All of the records must come back exactly as they were given.

(Items from a data source)
☆ ☆ ☆ ☆ ☆

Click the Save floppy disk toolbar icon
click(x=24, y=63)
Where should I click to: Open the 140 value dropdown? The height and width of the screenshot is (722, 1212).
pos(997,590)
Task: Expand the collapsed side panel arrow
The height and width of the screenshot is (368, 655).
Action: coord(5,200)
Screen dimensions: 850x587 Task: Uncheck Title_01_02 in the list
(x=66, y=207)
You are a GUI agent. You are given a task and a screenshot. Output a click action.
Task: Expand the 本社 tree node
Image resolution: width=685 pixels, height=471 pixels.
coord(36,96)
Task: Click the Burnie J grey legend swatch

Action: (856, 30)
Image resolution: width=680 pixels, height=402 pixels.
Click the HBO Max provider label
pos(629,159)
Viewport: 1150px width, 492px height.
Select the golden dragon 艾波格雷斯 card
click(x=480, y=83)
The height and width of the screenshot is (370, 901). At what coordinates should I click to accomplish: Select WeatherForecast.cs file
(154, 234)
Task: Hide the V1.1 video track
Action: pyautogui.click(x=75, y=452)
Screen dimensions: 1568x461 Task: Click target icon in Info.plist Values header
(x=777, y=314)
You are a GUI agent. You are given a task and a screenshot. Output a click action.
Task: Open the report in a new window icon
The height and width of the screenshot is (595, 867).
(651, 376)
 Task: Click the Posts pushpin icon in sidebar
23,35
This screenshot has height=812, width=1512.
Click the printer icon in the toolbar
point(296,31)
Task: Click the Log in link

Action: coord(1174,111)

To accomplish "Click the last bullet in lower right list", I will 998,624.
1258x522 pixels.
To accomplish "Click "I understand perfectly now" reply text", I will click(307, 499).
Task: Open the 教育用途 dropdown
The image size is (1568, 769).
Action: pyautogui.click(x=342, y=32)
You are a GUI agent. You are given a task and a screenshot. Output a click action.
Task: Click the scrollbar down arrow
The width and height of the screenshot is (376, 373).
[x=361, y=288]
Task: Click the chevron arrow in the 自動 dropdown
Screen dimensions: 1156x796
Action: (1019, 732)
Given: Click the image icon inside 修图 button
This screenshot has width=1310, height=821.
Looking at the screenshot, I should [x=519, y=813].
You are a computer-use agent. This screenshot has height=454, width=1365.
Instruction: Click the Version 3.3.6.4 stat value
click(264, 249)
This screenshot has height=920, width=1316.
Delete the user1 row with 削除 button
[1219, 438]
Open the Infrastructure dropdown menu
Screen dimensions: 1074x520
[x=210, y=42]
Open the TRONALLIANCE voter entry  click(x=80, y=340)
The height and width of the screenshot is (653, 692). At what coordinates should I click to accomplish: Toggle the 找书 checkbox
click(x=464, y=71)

☆ ☆ ☆ ☆ ☆

◆ **Answer to this problem**
Click the Save floppy disk toolbar icon
click(x=24, y=63)
Where should I click to: Open the 140 value dropdown? The height and width of the screenshot is (722, 1212).
pos(997,590)
Task: Expand the collapsed side panel arrow
The height and width of the screenshot is (368, 655).
Action: coord(5,200)
Screen dimensions: 850x587 Task: Uncheck Title_01_02 in the list
(x=66, y=207)
You are a GUI agent. You are given a task and a screenshot. Output a click action.
Task: Expand the 本社 tree node
Image resolution: width=685 pixels, height=471 pixels.
coord(36,96)
Task: Click the Burnie J grey legend swatch

Action: (856, 30)
Image resolution: width=680 pixels, height=402 pixels.
Click the HBO Max provider label
pos(629,159)
Viewport: 1150px width, 492px height.
Select the golden dragon 艾波格雷斯 card
click(x=480, y=83)
The height and width of the screenshot is (370, 901). At what coordinates should I click to accomplish: Select WeatherForecast.cs file
(154, 234)
Task: Hide the V1.1 video track
Action: pyautogui.click(x=75, y=452)
Screen dimensions: 1568x461 Task: Click target icon in Info.plist Values header
(x=777, y=314)
You are a GUI agent. You are given a task and a screenshot. Output a click action.
Task: Open the report in a new window icon
The height and width of the screenshot is (595, 867).
(651, 376)
 Task: Click the Posts pushpin icon in sidebar
23,35
This screenshot has height=812, width=1512.
Click the printer icon in the toolbar
point(296,31)
Task: Click the Log in link

Action: coord(1174,111)

To accomplish "Click the last bullet in lower right list", I will 998,624.
1258x522 pixels.
To accomplish "Click "I understand perfectly now" reply text", I will click(307, 499).
Task: Open the 教育用途 dropdown
The image size is (1568, 769).
Action: pyautogui.click(x=342, y=32)
You are a GUI agent. You are given a task and a screenshot. Output a click action.
Task: Click the scrollbar down arrow
The width and height of the screenshot is (376, 373).
[x=361, y=288]
Task: Click the chevron arrow in the 自動 dropdown
Screen dimensions: 1156x796
Action: (1019, 732)
Given: Click the image icon inside 修图 button
This screenshot has width=1310, height=821.
Looking at the screenshot, I should [x=519, y=813].
You are a computer-use agent. This screenshot has height=454, width=1365.
Instruction: Click the Version 3.3.6.4 stat value
click(264, 249)
This screenshot has height=920, width=1316.
Delete the user1 row with 削除 button
[1219, 438]
Open the Infrastructure dropdown menu
Screen dimensions: 1074x520
[x=210, y=42]
Open the TRONALLIANCE voter entry  click(x=80, y=340)
The height and width of the screenshot is (653, 692). At what coordinates should I click to accomplish: Toggle the 找书 checkbox
click(x=464, y=71)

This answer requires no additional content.